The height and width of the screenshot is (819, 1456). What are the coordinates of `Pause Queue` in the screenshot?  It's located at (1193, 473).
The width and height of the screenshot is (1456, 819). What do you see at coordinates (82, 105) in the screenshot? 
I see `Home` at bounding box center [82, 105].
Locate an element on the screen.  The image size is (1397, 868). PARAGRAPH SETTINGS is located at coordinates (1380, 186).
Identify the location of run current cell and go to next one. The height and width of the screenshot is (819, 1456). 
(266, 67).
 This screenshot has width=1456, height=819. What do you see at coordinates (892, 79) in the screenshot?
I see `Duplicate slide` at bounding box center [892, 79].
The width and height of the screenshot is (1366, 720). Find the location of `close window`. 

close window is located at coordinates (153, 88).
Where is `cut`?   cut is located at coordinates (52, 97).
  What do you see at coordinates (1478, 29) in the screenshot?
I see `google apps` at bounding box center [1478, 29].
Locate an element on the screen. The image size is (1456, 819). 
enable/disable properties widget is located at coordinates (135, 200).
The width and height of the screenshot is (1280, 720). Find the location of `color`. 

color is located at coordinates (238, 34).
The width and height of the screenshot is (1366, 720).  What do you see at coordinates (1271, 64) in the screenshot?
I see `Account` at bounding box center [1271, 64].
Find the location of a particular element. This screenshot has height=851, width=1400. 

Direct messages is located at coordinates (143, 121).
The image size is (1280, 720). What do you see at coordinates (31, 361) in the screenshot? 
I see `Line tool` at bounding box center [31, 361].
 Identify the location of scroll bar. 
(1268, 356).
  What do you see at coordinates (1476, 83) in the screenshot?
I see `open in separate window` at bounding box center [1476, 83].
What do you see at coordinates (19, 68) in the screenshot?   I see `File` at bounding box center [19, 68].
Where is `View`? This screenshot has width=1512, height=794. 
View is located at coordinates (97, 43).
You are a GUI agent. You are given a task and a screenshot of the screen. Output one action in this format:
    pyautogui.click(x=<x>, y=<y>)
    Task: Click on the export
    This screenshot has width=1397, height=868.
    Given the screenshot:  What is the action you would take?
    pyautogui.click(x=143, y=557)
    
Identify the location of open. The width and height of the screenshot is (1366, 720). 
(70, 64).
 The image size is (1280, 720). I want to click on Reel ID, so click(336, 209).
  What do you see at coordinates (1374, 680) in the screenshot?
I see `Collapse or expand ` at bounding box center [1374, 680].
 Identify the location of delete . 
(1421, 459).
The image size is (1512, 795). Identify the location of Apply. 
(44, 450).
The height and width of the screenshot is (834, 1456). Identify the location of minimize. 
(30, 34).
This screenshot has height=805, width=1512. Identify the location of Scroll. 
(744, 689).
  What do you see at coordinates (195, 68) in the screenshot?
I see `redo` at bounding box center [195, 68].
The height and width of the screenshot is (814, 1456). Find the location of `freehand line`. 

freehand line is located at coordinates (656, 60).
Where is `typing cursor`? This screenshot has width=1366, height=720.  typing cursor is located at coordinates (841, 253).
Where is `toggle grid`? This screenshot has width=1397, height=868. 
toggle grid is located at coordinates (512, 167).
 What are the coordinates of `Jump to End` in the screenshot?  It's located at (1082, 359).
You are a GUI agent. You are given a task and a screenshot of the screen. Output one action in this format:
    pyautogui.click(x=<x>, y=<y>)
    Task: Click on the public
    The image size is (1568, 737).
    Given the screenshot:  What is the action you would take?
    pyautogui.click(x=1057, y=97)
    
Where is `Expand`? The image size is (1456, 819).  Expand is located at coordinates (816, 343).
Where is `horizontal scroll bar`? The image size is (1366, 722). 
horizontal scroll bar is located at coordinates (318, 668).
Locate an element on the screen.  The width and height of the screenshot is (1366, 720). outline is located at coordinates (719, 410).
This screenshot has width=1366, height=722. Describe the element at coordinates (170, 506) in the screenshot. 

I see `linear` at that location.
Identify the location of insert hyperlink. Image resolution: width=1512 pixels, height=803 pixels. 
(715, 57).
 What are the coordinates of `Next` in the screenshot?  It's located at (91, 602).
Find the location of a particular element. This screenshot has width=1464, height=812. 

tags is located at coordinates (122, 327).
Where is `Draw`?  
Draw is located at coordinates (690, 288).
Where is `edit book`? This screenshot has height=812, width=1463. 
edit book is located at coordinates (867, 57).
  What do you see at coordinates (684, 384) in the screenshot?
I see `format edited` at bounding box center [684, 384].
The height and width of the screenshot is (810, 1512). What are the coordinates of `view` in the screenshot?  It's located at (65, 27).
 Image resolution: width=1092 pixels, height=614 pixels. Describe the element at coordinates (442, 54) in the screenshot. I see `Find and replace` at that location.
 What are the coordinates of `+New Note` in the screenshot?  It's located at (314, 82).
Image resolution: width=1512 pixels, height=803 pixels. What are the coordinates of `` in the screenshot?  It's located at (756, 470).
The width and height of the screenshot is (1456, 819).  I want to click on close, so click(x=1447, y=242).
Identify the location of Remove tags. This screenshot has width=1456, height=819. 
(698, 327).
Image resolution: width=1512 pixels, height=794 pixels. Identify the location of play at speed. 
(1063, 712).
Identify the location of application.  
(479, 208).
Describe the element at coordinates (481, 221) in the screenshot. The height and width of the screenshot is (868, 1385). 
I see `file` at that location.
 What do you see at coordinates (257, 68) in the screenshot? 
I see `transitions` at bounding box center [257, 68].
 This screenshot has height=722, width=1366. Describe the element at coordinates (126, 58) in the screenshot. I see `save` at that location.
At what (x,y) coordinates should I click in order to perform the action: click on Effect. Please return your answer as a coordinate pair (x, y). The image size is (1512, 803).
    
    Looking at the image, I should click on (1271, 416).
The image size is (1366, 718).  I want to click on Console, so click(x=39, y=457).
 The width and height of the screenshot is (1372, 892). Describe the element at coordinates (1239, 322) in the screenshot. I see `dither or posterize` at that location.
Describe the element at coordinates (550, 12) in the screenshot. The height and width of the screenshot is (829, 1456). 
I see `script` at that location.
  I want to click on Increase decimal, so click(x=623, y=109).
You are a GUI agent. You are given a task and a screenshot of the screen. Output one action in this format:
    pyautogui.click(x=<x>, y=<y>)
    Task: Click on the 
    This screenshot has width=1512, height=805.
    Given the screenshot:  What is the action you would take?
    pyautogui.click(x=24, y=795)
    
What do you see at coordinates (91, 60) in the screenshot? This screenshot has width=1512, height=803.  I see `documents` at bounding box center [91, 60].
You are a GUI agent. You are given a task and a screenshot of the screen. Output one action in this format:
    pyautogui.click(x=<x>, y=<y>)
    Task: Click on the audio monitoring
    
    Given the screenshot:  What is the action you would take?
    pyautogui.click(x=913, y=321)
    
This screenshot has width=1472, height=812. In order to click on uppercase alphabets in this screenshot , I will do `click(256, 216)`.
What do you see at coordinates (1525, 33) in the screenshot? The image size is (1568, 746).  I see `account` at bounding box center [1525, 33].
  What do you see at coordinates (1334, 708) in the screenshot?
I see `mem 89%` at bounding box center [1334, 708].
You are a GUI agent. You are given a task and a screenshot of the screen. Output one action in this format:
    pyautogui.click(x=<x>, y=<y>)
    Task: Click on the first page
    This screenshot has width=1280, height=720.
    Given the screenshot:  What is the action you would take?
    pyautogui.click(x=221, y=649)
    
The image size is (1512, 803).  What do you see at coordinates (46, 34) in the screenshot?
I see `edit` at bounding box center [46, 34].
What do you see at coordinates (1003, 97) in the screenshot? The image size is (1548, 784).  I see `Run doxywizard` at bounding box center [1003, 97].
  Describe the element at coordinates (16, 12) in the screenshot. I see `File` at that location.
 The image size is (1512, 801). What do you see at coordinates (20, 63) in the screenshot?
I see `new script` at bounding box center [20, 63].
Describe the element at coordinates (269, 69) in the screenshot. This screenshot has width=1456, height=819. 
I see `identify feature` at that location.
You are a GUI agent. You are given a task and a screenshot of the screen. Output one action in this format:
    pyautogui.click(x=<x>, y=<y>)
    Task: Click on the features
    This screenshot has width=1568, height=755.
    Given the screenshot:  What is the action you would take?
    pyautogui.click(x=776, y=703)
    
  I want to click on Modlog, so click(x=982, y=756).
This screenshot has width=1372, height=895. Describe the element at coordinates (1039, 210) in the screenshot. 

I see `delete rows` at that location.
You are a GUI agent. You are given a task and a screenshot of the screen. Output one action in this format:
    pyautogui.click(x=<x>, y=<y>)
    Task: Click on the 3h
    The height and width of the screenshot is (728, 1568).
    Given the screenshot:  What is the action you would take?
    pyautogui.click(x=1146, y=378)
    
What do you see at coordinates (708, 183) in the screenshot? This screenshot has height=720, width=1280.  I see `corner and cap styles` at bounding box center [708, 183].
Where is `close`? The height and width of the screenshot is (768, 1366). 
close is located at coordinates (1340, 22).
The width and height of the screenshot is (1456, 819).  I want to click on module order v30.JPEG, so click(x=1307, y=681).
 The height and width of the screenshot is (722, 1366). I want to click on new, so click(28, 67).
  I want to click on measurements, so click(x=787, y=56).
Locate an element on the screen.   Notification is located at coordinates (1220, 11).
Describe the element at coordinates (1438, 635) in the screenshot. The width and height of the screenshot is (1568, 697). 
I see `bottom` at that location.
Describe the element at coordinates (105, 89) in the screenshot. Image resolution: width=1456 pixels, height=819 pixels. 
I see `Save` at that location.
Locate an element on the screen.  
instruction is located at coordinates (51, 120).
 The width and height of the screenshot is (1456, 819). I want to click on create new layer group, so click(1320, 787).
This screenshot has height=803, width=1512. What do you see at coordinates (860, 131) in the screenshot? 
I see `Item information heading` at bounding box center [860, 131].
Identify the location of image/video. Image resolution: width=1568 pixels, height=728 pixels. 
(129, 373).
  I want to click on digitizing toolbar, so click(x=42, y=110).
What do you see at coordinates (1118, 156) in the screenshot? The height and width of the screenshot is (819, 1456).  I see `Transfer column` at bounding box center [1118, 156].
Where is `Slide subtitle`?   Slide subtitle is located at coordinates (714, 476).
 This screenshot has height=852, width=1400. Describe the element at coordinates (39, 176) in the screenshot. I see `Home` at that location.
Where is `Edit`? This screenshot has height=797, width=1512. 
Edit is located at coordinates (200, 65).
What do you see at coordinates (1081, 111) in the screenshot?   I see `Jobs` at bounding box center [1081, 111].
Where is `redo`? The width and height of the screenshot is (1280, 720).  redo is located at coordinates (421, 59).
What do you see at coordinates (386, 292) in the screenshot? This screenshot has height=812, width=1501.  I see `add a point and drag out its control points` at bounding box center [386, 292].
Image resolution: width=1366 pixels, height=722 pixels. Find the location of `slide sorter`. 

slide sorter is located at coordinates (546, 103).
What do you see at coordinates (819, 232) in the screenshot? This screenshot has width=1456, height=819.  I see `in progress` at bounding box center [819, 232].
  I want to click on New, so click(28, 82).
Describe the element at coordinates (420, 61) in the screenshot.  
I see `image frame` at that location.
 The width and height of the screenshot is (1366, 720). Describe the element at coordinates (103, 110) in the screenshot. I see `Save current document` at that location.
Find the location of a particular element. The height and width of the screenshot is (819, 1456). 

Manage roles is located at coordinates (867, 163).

*EXERCISE AIM*: Give the records from their first line to the line with "center [82, 105].", both included, as a Markdown table with the columns Row and Line. Leave out blank lines.

*OUTPUT*:
| Row | Line |
|---|---|
| 1 | The height and width of the screenshot is (819, 1456). What are the coordinates of `Pause Queue` in the screenshot?  It's located at (1193, 473). |
| 2 | The width and height of the screenshot is (1456, 819). What do you see at coordinates (82, 105) in the screenshot?  |
| 3 | I see `Home` at bounding box center [82, 105]. |